Kahitna - Cinta Sendiri


Ya selalu terbesit tentang dia walau sepintas, apa yang sedang dia lakukan, sedang berada dimana ? Ingkatkah dia tentangku, hahhha lucu rasanya, siapa aku ? Sampai berharap dia memikirkanku ? Sudah berulang kali sahabatku mengingatkanku, bukan hanya saja dia, yang lainnya juga, "sudahlah tak usah berharap", kata kata itu yang selalu mereka bilang, sampai mereka bosan lagi untuk mengingatkan ku.

Jelas, sudah jelas ini cuman cinta sendiri, bertepuk sebelah tangan, dan dalam posisi ini aku hanyalah sebagai pengemar dia, ya pengemar yang dinotice pun tidak. Tidak sekali-duakali, aku diingatkan langsung dengan beberapa kejadian yang membuat aku yakin ya memang ini cinta sendiri,yang terkadang rasanya sakit dihati ini. Tapi, lagi dan lagi, hati memang nggak bisa bohong, tetap saja setiap saat aku mengingatnya, setiap detail bagaimana aku merasa senang jika dia ada didepan mata, bagaimana setiap moment bersama dia itu berharga.
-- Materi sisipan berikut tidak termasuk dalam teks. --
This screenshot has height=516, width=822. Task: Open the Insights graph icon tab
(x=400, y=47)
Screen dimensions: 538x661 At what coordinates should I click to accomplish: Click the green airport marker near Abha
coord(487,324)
Seperti saat ini, aku merasakan rindu yang mendalam, sedih sekaligus, seperti aku bertegur sapa di bbm, dan dia hanya jawab sepatah kata "enggak" setidaknya aku mengharapkan lebih, ya lebih, mengharapkan dia bertanya kembali tentang apa saja. Salah, entah kenapa hati ini selalu berpikir dan berpihak ke dia, dia yang notabene peduli dengan aku saja tidak.
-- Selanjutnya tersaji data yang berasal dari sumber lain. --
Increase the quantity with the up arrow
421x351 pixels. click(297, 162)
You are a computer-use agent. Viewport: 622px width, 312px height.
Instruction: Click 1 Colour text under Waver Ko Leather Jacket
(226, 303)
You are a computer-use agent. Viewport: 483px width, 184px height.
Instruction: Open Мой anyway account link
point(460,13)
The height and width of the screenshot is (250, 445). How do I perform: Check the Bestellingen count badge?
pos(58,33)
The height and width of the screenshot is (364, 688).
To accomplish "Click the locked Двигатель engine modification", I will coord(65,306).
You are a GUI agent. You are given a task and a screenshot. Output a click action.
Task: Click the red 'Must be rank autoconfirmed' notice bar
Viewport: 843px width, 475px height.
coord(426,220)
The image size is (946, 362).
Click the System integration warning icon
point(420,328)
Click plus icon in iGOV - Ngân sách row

Iya semua ini salahku, salah hatiku, salah diriku Ya Tuhannnnnnnnn, setidaknya hapuskan perasaan ini jika ini memang tidak menuju yang terbaik, hilangkanlah ya Tuhan, lenyapkan saja, sehingga sesak dihati ini setidaknya berkurang. Jika dia yang terbaik dekatkanlah. Itu saja pintaku. Dan yang paling parahnya lagi dia memang sudah ada yang memiliki. Entah kenapa walaupun dia sudah ada yang memilik, jahatnya lagi aku pernah berharap semoga mereka putus, Tuhan maafkan fikiran dan doa seperti itu yang terlintas dalam doaku.

Ya Tuhan, memang aku sayang kepadanya, dan setidaknya aku berharap hal yang sama darinya, iya aku berharap itu, seandainya tidak, ya memang bukan salah siapa-siapa, aku sudah berusaha sebisa mungkin untuk mengikhlaskan, ya aku menyayanginya memang murni karena aku sayang kepada dia, dan tidak mengharap untuk balasan yang sama darinya. Aku ikhlas dengan segalanya, dan aku berharap aku dapat membuka hati untuk mereka yang benar-benar menyayangiku dengan sepenuh hati. Mungkin tidak bisa lama perasaan ini hilang, apalagi nantinya aku akan terus melihatmu, berbincang bersamamu, tertawa bersamamu.

Sedih sekali rasanya cinta sendiri ini, seolah aku adalah orang paling sendiri didunia.